The Turkish Union of Xanthi (İskeçe Türk Birliği, Τουρκική Ένωση Ξάνθης) is one of the three most important organizations of the Turkish minority of Western Thrace. Founded in 1927, the organization was outlawed by Greek authorities in 1987 and 1999. In 2008, a decision of the European Court of Human Rights ordered the re-legalization of the association and convicted Greece of violating the freedom of association; however, the Greek authorities refused to re-legalize it. It has been accused of having relations with the Turkish Nationalist Movement Party and the far-right terrorist organization Grey Wolves.

== History ==
The organization was founded in 1927 as the House of the Turkish Youth in Xanthi. In 1936 it was renamed and registered as the Turkish Union of Xanthi, which is its current name. In November 1987, along with other Turkish organizations of western Thrace, the Turkish Union of Xanthi was banned because according to the court the word "Turkish" in their titles as a description for members of the Muslim minority of Greece endangered public order and it should be used only to refer to Turkish citizens. In response to the court's decision, large protests, held primarily by Pomaks, took place in Komotini. The organization appealed this decision to the Supreme Court of Greece (Court of Cassation). In 2005, the Supreme Court of Greece ordered the dissolution of the association, which according to the court "constitutes an attempt to affirm the presence of a Turkish minority in Greece", although such rulings have been judged to be in breach of article 11 of the European Convention on Human Rights.

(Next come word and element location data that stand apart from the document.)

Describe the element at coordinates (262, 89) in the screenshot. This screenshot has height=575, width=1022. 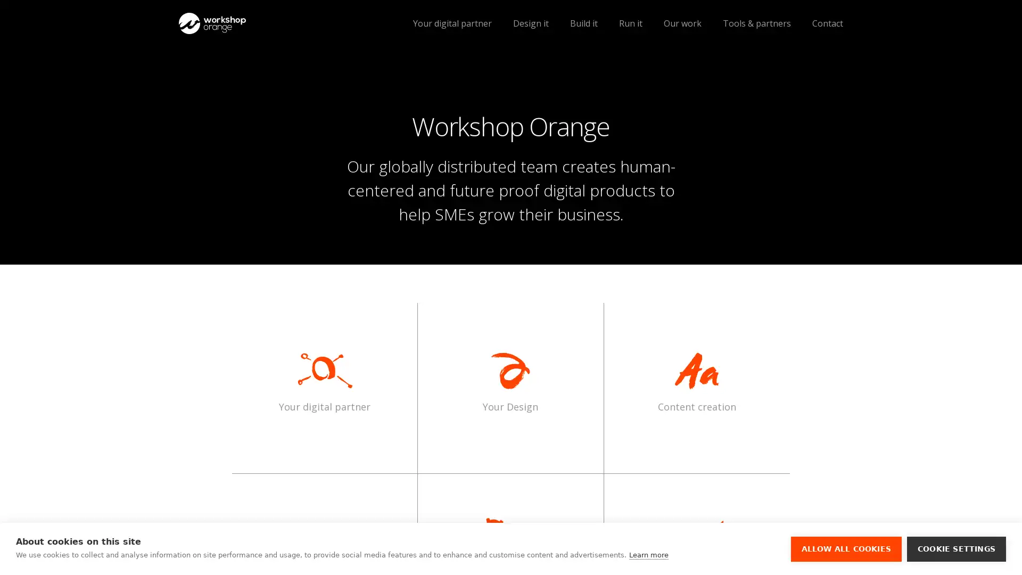
I see `Websites` at that location.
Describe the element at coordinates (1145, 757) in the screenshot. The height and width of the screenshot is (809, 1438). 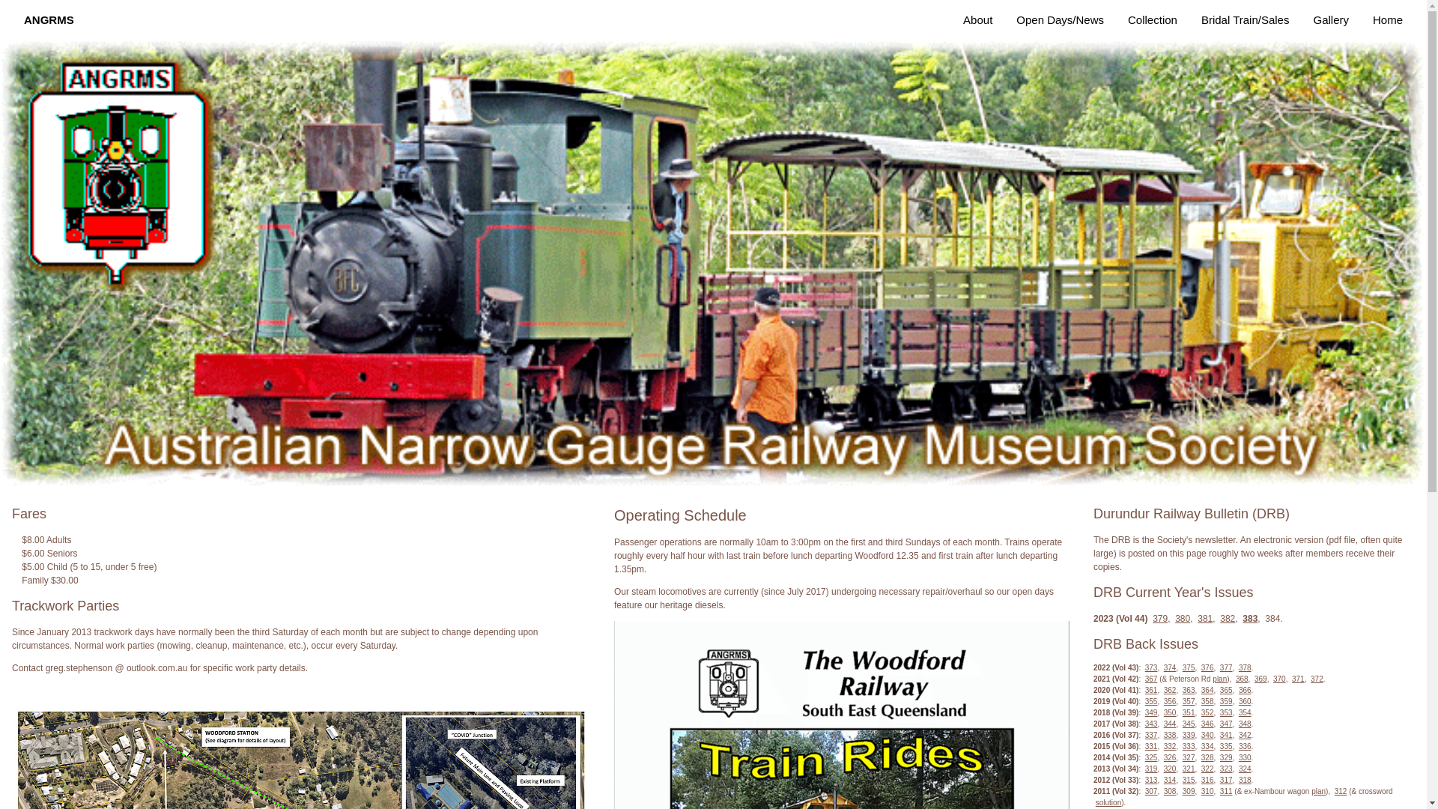
I see `'325'` at that location.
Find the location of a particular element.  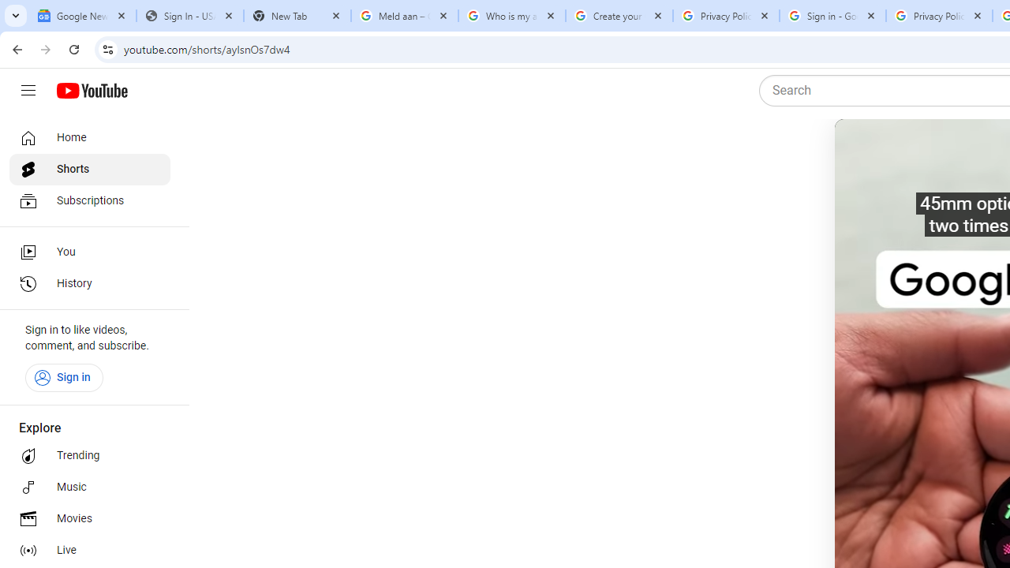

'Create your Google Account' is located at coordinates (618, 16).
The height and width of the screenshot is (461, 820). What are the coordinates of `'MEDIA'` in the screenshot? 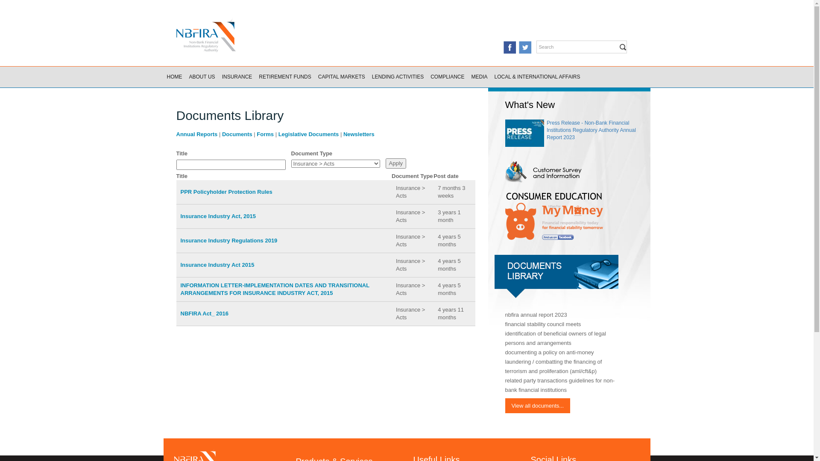 It's located at (479, 77).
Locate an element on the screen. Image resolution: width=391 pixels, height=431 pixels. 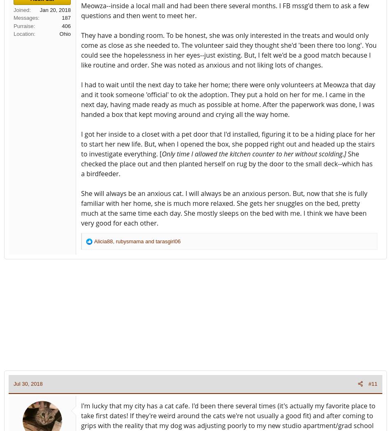
'She will always be an anxious cat. I will always be an anxious person. But, now that she is fully familiar with her home, she is much more relaxed. She gets her snuggles on the bed, pretty much at the same time each day. She mostly sleeps on the bed with me. I think we have been very good for each other.' is located at coordinates (224, 207).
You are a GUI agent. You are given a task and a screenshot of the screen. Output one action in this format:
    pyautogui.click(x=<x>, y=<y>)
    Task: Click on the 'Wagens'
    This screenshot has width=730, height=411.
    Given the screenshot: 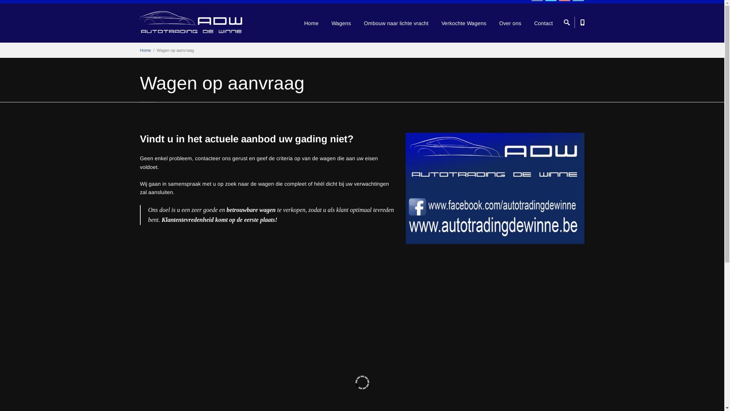 What is the action you would take?
    pyautogui.click(x=341, y=23)
    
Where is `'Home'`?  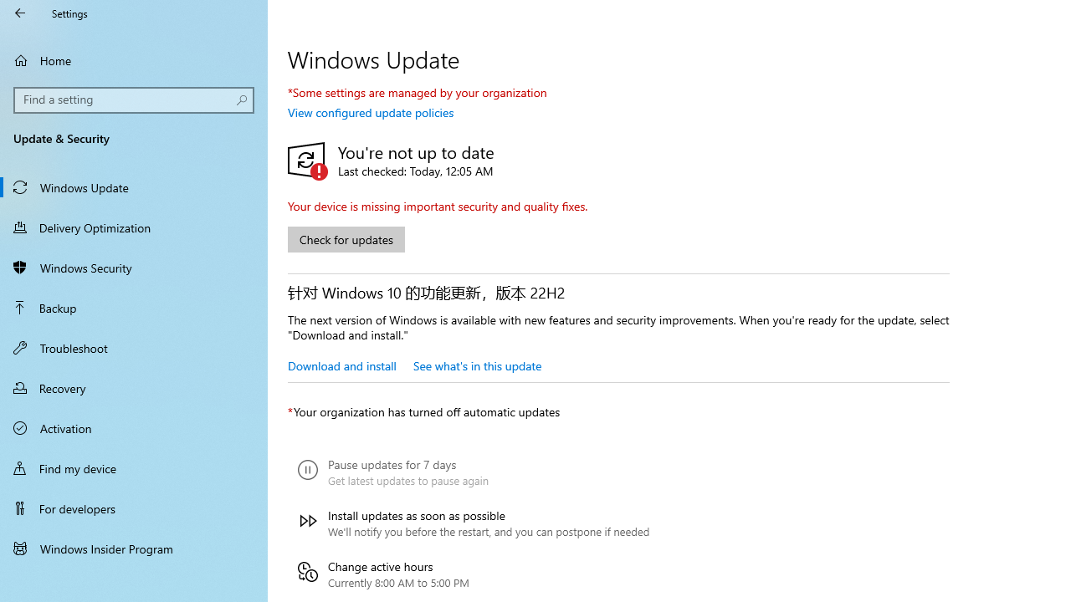 'Home' is located at coordinates (134, 59).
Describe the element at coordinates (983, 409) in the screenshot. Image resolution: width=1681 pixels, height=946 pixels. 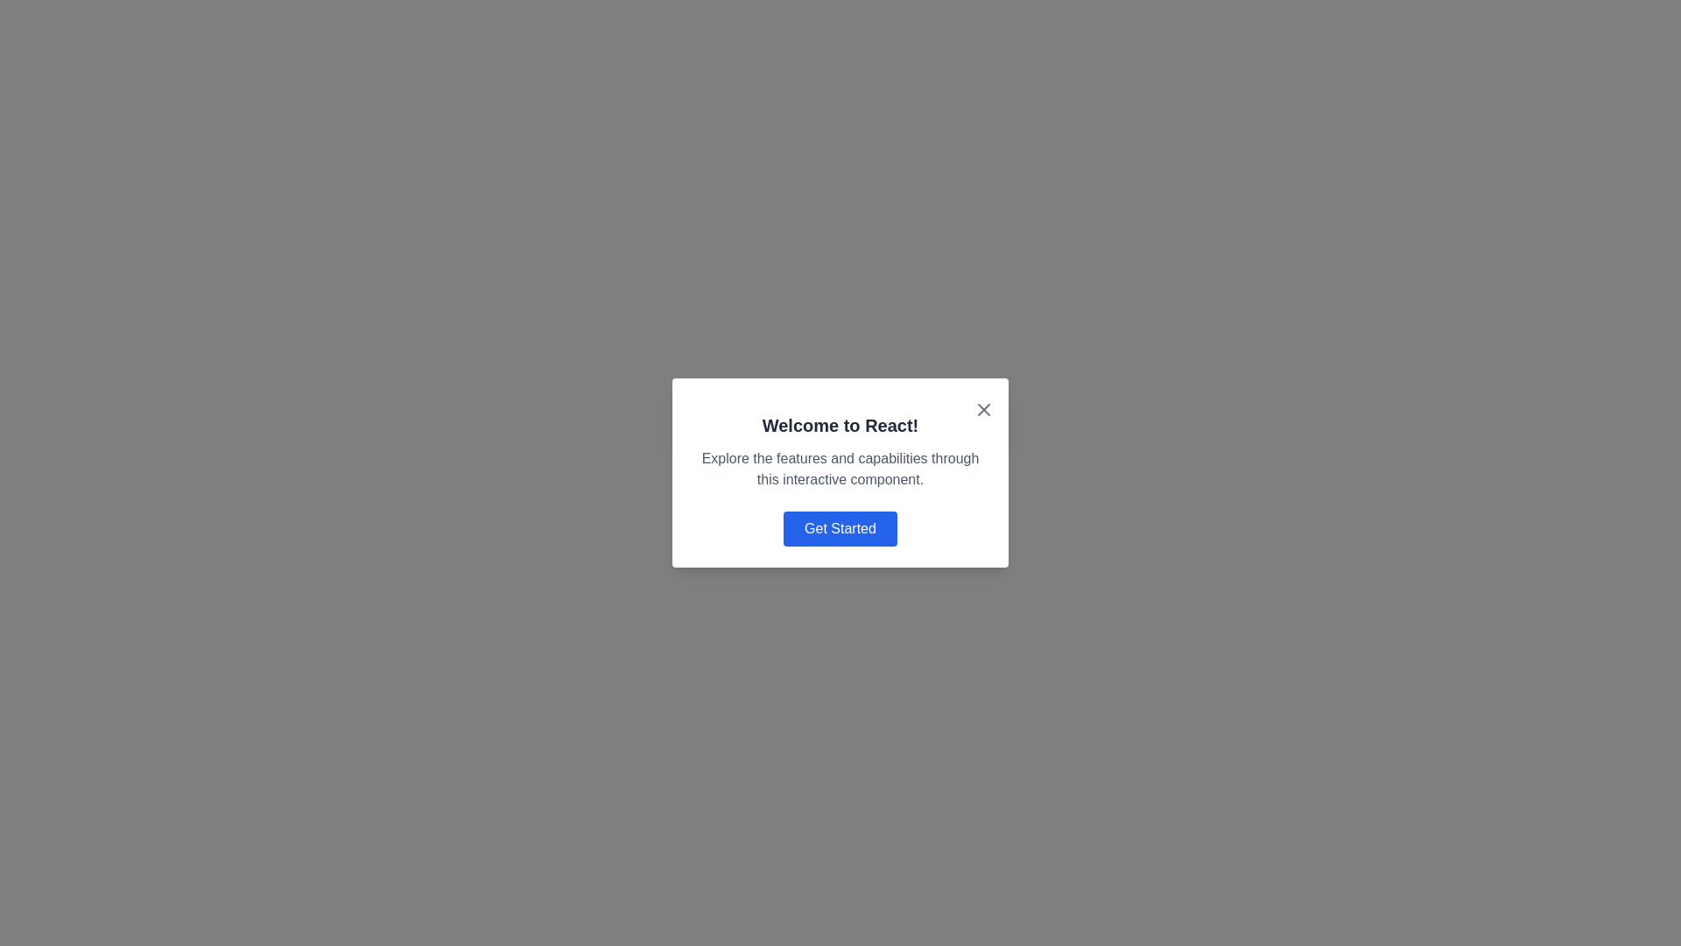
I see `the Close Button Icon located at the top-right corner of the modal window` at that location.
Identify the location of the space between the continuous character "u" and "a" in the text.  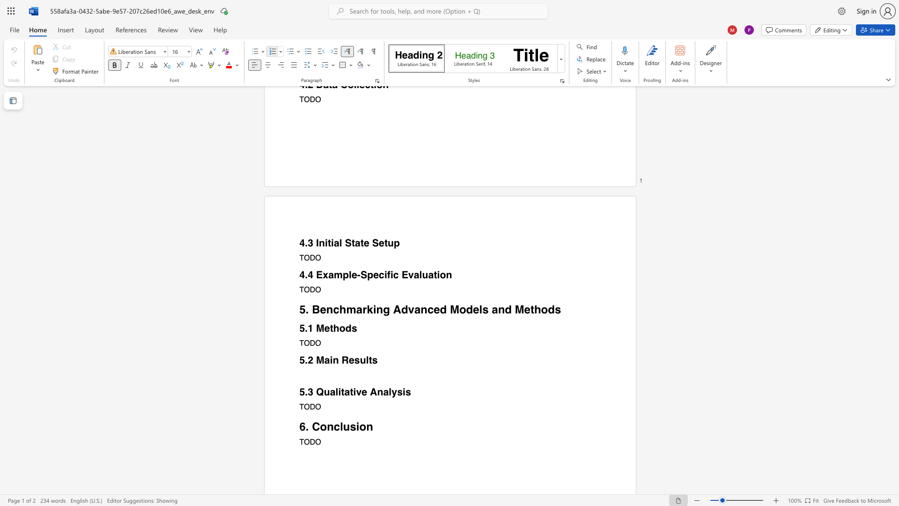
(330, 392).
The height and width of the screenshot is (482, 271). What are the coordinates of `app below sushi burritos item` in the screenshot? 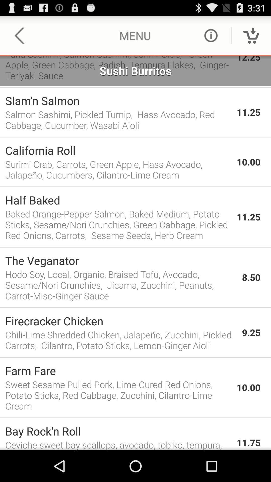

The Turkish Union of Xanthi then appealed the ruling to the European Court of Human Rights. On March 27, 2008, the court re-legalized the organization and other Turkish associations of the region. Additionally, the rulings of the Greek courts were judged to be violations of the European Convention on Human Rights. The Greek government appealed the decision and refused to recognize the Turkish Union of Xanthi; however, the European Court of Human Rights upheld its first ruling. In December 2008 the Appeals Court of Thrace, which ruled against the re-legalization of the association, stated that the ECHR decision was non-binding and that the court had neglected to consider "political" factors in its decision.